First attraction on the agenda was the "Chambers of the Black Hand".
Put simply some Pommy bought an old opal mine and upon discovering it had very little in the way of hydrated amorphous silica (i.e., opals) he decided to use a butter knife to carve an astonishing array of figures in the underground walls of the mine.
Chambers of the Black Hand - refers to the various "chambers" in the Black Hand mine, not to some underground satanic temple
Paradoxically, the Pommy now makes a lot more money running tours of his cutlery carvings than he does from fossicking for opals!
After signing waiver forms acknowledging the possibility "of serious injury or death" the Prop and Mrs P were permitted to descend the hand-hewn stairway leading to the Black Hand mine.
Redemption?
Mother Teresa, Mahatma and the Dalai Lama
David - bad eczema or under repair?
Ned Kelly - such is life!
A rogue scrum?After the Chambers of the Black Hand, the Prop made the somewhat questionable decision to drive nearly 70 kilometres to the "Glengarry Hilton", an outback hotel located somewhere near the Grawin Opal Fields.(It's not even an official Tourist Drive!)
The 140k round trip would not have been so bad were it not for the fact that the quality of the road deteriorated with each passing kilometre.
At length, we reached the "Glengarry Hilton". Not quite what we had imagined as an outback pub. It looks like a collection of shipping containers covered by, and connected with, corrugated iron pavilions.

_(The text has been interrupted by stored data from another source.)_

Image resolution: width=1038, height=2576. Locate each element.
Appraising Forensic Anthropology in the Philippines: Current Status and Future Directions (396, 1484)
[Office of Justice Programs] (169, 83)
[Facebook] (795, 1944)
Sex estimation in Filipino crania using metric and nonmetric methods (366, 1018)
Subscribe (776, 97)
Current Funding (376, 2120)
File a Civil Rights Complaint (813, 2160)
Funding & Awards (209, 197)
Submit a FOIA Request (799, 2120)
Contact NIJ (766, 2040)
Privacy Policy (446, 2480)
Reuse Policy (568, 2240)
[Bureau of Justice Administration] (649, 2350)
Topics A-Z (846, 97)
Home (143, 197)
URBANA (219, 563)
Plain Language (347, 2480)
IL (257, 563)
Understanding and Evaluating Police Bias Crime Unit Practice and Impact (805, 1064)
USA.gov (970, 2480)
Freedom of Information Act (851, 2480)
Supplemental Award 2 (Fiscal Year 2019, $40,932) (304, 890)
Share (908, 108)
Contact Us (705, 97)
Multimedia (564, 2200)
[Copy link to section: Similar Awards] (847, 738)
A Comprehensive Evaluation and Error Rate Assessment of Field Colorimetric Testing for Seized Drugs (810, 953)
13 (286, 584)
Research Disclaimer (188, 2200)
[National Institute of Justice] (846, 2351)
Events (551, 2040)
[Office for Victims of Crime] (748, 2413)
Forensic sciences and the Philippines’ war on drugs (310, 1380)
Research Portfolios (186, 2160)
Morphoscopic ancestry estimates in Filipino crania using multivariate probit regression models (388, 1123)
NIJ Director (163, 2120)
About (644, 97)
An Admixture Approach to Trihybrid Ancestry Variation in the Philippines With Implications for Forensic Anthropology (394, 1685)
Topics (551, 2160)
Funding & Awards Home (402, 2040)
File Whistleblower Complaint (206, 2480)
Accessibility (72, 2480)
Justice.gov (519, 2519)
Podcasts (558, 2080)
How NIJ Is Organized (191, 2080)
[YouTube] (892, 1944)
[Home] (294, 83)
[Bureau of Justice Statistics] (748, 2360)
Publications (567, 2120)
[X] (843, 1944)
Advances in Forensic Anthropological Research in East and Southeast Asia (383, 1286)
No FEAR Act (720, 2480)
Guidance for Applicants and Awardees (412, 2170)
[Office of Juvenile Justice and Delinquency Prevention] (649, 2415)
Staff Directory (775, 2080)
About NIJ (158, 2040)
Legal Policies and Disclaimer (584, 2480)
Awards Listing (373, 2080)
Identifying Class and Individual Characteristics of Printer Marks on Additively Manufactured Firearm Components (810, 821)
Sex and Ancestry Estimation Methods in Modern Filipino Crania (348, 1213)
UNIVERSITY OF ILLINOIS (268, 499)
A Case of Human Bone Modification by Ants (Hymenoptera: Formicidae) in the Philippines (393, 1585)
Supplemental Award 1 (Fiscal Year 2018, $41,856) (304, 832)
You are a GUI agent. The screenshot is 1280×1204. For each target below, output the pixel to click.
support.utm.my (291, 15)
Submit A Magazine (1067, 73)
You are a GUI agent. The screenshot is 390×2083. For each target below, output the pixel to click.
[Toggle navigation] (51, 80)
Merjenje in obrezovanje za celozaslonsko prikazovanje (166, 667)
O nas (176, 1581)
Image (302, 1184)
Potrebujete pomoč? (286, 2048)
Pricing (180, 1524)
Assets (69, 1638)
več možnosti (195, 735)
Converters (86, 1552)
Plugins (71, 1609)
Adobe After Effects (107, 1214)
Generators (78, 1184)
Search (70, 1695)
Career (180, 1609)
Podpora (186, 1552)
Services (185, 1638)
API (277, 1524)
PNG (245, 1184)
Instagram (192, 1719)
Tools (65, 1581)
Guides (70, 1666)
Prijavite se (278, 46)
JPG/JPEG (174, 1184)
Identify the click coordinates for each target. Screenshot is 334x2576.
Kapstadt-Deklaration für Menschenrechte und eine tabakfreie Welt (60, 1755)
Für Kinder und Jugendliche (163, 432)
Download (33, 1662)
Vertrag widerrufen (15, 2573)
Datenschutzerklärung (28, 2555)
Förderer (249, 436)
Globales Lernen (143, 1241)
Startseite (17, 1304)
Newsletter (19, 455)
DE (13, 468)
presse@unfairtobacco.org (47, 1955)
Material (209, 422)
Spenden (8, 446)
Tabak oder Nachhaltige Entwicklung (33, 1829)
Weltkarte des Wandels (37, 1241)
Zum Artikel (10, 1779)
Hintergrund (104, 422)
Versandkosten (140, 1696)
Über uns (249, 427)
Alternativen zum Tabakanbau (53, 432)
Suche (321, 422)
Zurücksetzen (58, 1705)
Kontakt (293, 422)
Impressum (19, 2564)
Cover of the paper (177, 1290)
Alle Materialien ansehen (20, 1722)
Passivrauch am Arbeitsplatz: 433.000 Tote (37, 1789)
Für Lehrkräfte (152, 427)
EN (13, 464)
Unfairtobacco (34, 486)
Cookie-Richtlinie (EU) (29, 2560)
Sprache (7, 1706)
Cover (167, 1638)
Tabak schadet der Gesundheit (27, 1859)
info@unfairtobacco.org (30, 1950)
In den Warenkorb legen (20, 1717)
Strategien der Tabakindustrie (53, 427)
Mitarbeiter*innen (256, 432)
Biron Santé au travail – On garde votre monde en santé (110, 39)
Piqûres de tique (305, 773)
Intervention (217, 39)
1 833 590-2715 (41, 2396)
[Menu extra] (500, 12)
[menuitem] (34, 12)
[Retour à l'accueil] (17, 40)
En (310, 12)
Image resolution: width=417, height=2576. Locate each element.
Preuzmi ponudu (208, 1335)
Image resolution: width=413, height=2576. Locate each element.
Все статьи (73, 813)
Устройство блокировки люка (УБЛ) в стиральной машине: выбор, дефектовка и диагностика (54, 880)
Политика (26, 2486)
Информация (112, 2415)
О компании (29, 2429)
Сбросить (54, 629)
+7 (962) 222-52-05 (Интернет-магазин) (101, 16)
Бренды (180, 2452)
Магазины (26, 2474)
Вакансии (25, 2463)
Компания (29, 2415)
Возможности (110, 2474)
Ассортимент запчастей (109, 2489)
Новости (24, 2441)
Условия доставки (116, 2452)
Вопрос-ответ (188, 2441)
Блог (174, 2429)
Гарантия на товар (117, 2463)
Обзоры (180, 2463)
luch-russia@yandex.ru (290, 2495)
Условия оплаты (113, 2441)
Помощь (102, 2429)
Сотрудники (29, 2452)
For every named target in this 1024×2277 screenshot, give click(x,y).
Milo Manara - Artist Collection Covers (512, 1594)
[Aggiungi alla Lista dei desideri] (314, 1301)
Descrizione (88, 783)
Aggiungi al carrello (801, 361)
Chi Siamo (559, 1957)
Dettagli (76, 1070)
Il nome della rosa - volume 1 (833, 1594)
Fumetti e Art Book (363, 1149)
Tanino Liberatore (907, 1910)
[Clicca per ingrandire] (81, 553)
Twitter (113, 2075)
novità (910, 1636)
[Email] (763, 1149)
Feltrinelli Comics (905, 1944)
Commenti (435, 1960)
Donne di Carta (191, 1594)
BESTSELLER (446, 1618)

Nevertheless, the Prop enjoyed the best "hamburger with the lot" he has had since the Toddle-Inn at Bega in 1985 (fondly remembered as "the Bega Burger").
Fried onions, bacon, beetroot, pineapple, egg, mayonnaise, lettuce, a tasty beef patty all compiled between a lightly toasted burger bun. Perfick!
(Mrs P intended to photograph the burger as served but the Prop was too ravenous and far too quick for her.)
The Prop - using cutlery to quickly devour the "Grawin Burger" instead of making attractive carvings
Then back to the Ridge for a dip in the local Artesian Bore Baths.
At a warmer-than- strictly-necessary 40 degrees Celsius this Artesian aquifer takes a bit of getting used to.
The water has resided in the Great Artesian Basin for 2 million years or so until, having been geothermally heated, it finally emerges under pressure through the earth's crust for us all to enjoy.
4 comments:
FifeTaff is eager to hear from The Prop wether any ‘nuts’ were encountered at the Glengarry Hilton given the warning given on the hotel sign?
In answer to Fife Taff, it appeared to the Prop that most of the locals- presumably Opal miners- who should have been hard at work looking for opals, were at the pub and settling in for a session. Whether this makes them "nuts" or men with a favourable lifestyle balance is a topic for debate.
Cars with brakes must give right of way to locals in Grawin I remember.
According to an impromptu traffic sign all tourists must give way to locals. The problem for tourists is working out who are the locals - but to be fair, it's not that difficult!